In pensione a 67 anni dal 2019 Camusso (Cgil): una follia da fermare
Si vive più a lungo e quindi si andrà in pensione più tardi, secondo quanto prevede la legge. Ieri l’Istat ha certificato che nel 2015 la speranza di vita a 65 anni è aumentata di 5 mesi rispetto al 2013. Sulla base delle norme introdotte dal governo Berlusconi e poi corrette dall’esecutivo Monti, significa che quando ci sarà il prossimo aumento automatico delle età pensionabili alla speranza di vita, cioè dal primo gennaio 2019, queste dovranno salire di 5 mesi.
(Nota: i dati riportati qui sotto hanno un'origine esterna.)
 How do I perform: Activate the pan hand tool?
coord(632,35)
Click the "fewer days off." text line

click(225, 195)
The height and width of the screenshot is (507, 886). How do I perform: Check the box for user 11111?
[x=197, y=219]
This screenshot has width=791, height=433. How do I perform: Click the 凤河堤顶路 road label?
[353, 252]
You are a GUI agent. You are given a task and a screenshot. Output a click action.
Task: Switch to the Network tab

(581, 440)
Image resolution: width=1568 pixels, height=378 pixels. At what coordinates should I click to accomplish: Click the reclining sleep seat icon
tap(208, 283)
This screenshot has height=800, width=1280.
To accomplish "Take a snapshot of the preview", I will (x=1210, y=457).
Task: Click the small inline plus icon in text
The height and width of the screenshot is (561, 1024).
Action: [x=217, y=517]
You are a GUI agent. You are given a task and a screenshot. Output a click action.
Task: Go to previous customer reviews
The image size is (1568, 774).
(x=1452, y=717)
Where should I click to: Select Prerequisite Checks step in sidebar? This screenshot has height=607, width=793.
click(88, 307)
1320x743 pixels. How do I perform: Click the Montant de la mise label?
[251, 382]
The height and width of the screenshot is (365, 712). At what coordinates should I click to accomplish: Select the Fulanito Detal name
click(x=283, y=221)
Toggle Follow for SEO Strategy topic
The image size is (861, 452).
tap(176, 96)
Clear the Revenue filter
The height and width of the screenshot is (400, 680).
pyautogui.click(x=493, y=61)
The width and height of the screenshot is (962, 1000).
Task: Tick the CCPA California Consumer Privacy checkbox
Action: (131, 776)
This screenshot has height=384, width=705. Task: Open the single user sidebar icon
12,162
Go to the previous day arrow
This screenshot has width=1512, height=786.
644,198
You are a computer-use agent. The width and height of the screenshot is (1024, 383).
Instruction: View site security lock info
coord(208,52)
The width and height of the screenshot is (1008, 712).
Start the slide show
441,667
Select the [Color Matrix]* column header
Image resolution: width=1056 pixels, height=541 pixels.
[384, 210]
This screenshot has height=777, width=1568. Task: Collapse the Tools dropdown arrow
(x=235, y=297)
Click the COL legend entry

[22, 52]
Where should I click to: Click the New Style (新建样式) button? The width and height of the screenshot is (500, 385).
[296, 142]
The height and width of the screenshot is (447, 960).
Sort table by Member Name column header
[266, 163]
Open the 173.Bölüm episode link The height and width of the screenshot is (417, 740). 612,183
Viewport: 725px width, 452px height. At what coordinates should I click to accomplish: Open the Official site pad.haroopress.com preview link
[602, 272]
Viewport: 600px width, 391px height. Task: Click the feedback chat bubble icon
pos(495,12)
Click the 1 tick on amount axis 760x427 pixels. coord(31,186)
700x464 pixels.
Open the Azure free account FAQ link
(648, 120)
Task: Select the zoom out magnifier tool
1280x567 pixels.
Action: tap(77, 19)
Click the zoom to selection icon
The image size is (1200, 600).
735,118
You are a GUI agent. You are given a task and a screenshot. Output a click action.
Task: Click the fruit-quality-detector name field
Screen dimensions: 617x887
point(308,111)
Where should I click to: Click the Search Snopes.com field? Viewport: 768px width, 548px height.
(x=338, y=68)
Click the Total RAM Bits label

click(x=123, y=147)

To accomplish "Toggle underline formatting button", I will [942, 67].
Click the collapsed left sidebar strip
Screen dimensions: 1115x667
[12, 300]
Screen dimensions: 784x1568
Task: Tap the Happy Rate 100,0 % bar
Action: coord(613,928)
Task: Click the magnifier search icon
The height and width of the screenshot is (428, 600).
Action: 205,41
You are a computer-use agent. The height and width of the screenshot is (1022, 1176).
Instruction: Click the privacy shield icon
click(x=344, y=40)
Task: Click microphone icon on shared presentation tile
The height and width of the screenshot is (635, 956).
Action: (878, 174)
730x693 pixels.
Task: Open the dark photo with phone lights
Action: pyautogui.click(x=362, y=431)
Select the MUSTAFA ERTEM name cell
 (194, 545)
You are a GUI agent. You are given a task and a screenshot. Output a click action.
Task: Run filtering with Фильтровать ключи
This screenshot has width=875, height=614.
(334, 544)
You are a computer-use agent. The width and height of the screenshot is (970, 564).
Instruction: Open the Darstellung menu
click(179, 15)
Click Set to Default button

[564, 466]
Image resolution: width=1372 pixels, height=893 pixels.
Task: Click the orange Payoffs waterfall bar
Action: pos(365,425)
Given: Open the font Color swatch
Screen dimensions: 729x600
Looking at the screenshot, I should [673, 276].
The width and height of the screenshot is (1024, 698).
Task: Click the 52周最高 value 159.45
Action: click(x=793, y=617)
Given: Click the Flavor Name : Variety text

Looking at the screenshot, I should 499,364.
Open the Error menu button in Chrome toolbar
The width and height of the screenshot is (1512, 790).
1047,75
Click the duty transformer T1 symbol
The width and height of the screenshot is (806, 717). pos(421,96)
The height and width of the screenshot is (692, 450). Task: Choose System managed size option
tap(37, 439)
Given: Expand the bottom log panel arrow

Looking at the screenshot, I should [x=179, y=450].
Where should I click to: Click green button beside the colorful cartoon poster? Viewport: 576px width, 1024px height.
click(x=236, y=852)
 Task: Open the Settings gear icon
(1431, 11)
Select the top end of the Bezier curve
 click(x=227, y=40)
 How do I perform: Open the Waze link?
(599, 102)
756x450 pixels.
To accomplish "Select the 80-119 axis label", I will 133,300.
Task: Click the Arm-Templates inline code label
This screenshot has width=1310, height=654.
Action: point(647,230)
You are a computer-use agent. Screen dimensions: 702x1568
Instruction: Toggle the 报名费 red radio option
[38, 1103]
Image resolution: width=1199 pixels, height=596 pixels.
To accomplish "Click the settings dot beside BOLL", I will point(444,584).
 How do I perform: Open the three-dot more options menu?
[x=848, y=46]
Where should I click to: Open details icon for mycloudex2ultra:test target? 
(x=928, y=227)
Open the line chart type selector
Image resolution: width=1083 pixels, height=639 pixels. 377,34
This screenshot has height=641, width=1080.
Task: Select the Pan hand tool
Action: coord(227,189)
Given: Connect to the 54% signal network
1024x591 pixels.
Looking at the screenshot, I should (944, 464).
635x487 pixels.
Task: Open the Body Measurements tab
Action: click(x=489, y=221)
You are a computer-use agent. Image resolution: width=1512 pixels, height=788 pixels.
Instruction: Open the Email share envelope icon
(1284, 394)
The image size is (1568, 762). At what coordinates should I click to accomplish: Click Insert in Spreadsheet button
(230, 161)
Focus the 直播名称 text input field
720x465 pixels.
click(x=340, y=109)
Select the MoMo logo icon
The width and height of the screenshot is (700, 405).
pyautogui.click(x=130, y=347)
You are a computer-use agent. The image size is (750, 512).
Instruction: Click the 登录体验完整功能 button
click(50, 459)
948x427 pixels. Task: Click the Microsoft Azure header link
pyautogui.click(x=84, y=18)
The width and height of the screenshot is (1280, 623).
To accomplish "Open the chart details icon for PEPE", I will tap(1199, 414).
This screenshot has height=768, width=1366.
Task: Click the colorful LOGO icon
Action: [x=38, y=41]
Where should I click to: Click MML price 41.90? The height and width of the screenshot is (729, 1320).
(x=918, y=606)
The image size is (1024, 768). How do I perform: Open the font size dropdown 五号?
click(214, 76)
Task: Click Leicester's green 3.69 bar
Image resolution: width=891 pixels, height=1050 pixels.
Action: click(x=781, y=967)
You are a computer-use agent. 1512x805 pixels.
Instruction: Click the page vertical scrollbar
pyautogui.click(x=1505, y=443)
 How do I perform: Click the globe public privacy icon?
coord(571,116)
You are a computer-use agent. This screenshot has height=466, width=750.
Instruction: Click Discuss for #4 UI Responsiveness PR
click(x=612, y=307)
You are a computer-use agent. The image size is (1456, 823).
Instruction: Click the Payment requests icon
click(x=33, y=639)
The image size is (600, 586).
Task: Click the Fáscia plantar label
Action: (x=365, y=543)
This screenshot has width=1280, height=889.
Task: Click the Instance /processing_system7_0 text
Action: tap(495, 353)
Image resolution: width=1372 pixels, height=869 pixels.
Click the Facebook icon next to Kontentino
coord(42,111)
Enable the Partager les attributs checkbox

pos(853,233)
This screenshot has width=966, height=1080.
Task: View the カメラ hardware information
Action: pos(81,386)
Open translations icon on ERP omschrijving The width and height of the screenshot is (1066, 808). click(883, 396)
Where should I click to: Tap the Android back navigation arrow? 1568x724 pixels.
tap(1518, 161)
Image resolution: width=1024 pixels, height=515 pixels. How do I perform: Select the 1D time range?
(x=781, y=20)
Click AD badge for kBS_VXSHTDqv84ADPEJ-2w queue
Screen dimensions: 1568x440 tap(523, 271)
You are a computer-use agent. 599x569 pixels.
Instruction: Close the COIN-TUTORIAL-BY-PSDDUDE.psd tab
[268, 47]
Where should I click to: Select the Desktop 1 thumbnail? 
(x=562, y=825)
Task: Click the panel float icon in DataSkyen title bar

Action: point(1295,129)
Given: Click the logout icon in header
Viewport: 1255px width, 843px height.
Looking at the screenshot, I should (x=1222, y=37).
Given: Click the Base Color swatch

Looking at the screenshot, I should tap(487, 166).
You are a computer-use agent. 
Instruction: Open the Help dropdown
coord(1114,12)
L’età per la pensione di vecchiaia, che oggi è di 66 anni e 7 mesi, arriverà quindi a 67 anni mentre gli anni di contributi necessari per la pensione anticipata, che oggi sono 42 e 10 mesi, saliranno a 43 anni e 3 mesi.La legge prevede che, dopo la rilevazione Istat, il governo disponga l’adeguamento almeno un anno prima che esso entri in vigore, cioè entro il prossimo 31 dicembre. Di fronte all’opposizione del sindacato e di uno schieramento trasversale in Parlamento, il governo finora ha resistito, dicendo che verrà applicata la legge, perché altrimenti aumenterebbe di molto la spesa.
Il bonus Poletti
Invece, per la segretaria della Cgil, Susanna Camusso, bisogna «fermare la follia di questo automatismo perverso». «Il meccanismo va rivisto: chiediamo al governo di rimandare la decisione al giugno 2018», dice il presidente della commissione Lavoro della Camera, Cesare Damiano (Pd). «Gradualità» chiede anche Maurizio Sacconi (Epi), che presiede la stessa commissione al Senato. Il Movimento 5 Stelle parla di «mostruosità» e incalza il Parlamento affinché discuta «al più presto» la risoluzione con la quale i grillini propongono il blocco dell’adeguamento. Un invito a riconsiderare il meccanismo di aumento viene anche dal sindacato dei medici Cimo-Cida, che osserva come i dati sulla mortalità dell’Istat mostrino un’Italia a due velocità, con forti squilibri, dove le donne del Trentino sono le più longeve (86,1 anni) vivendo 2,7 anni in media in più di quelle meno longeve, in Campania. Sempre ieri, la Corte costituzionale ha ascoltato le parti nel giudizio sul cosiddetto bonus Poletti, la parziale restituzione della mancata perequazione disposta dal governo Monti e bocciata dalla Consulta nel 2015. L’avvocato dell’Inps ha ammonito sui rischi di una bocciatura anche del bonus Poletti: la spesa aggiuntiva potrebbe toccare i 30 miliardi, mettendo a rischio i conti già minati in passato. E qui l’avvocato ha ricordato le baby pensioni, costate ben 150 miliardi fino al 2012. Oggi la decisione.